TOPIC: The new center and its mission to diversify in the ranks of classroom educators

The Center for Fairness, Justice and Equity at MTSU opened this spring within MTSU College of Education.

As stated on its website, the center’s vision is “to cultivate an inclusive and diverse College of Education by intentionally recruiting diverse faculty, teacher candidates and educational personnel from a multitude of backgrounds. 

Increasing diversity benefits the entire COE by yielding creativity, new insights, innovative skills and multiple perspectives.”

The idea for the center cropped up a few years ago when the Tennessee State Collaborative on Reforming Education, better known as SCORE, and the MTSU came to a joint decision in the SCORE report to recommend that the college, amongst other things, create a center for diversity. 

One of the report’s many findings in recent years is the impact of the state’s teacher workforce not being representative of the students being served. For example, about 38% of Tennessee students are people of color but only 14% of Tennessee teachers are, states the 2021 report

Research has demonstrated the academic and nonacademic benefits for all students, and particularly students of color, when learning with a teacher of color,” the report continues, citing several published research studies to support this finding. 

CFJE Director Michelle Stevens values the collaboration with the students, faculty and staff at the College of Education that is a large part of her new role. 

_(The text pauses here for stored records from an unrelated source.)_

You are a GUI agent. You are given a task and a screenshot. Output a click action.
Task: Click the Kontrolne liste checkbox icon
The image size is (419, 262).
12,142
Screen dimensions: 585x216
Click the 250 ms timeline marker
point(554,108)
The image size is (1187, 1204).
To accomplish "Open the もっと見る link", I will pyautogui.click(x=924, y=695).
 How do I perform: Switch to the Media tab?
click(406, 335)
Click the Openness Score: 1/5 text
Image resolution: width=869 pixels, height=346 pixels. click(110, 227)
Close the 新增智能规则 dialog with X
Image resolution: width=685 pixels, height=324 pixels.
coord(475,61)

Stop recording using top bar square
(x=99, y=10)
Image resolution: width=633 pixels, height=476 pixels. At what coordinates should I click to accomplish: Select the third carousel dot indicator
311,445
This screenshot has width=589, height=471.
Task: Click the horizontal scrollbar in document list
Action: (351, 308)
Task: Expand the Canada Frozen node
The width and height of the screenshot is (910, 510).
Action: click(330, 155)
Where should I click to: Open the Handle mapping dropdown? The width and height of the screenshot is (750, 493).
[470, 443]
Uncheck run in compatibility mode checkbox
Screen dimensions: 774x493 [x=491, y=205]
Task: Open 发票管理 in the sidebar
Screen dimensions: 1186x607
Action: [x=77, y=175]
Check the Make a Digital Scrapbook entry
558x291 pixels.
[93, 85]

Being able to collaborate … on various tasks like grant writing, curriculum assessment and advocacy has been rewarding and fulfilling for me as a lifelong educator and learner,” Stevens said. “In addition to this personal and professional fulfillment, my hope is that the foundational work that we’ve done over the past several months has and will be truly beneficial for current and future COE students, faculty and staff.”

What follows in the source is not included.